Lately I have been thinking about all the many options available to me in my life. There is so many jobs out there. So many countries to visit. So many people to meet. As cliched as it sounds, I can be anything I want to be!
I genuinely believe anyone who is proactive and motivated enough can do whatever they want in life. However as optimistic as this sounds, this thought can get a little too overwhelming at times. If there are that many options in life, how can I possibly make the right decision? I am scared of choosing one path and missing out on the infinite number of other paths. I feel I need guidance to tell me which path I should take, but I know even if I were to receive such guidance I’d probably be too stubborn to follow it.
I have this paradox of wanting to experience everything in life, but when I start thinking about all the things I want to do I get overwhelmed and don’t want to do anything.
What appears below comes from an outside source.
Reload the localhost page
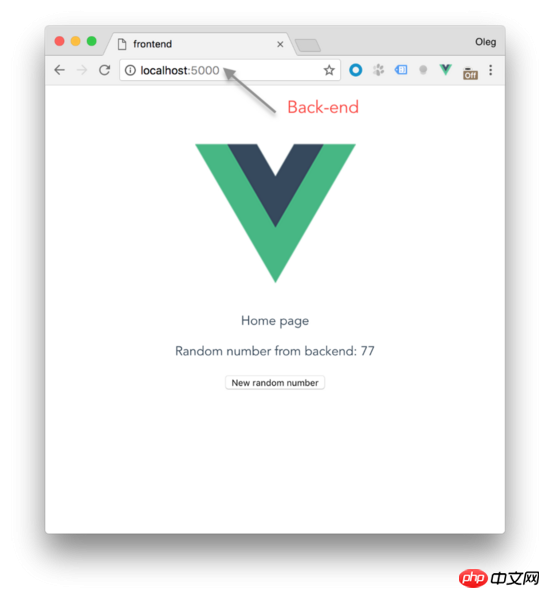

The options become so scary that staying in bed and watching Netflix for the rest of my life seems a more attractive option.
I looked into this, and psychologists call it the paradox of choice. Barry Schwartz wrote a book on the topic where he says too much choice “produces paralysis, rather than liberation. With so many options to choose from, people find it very difficult to choose at all.”
Of course, I do make choices and get out of bed (occasionally). But I often get really melancholy when I think about the fact that I won’t be able to experience everything life has to offer. I will never visit all the places I want to visit. I will never have all the careers I want to have. I will never meet all the people I want to meet. I will never read all the books I want to read.
I am currently reading a book called Stoner by John Williams (It has nothing to do with drugs. In fact no one smokes a doobie in the whole thing.) It is a quietly melancholy book about a man called William Stoner who becomes an English Professor. A quote that inspired this post was this:
“Sometimes, immersed in his books, there would come to him the awareness of all that he did not know, of all that he had not read; and the serenity for which he labored was shattered as he realized the little time he had in life to read so much, to learn what he had to know.”
I don’t really have a conclusion for this post. I wish I did! It is just a stream of consciousness I thought I’d attempt to articulate. Do you have similar thoughts? As always, I’d love your intelligent and thoughtful opinions around this topic!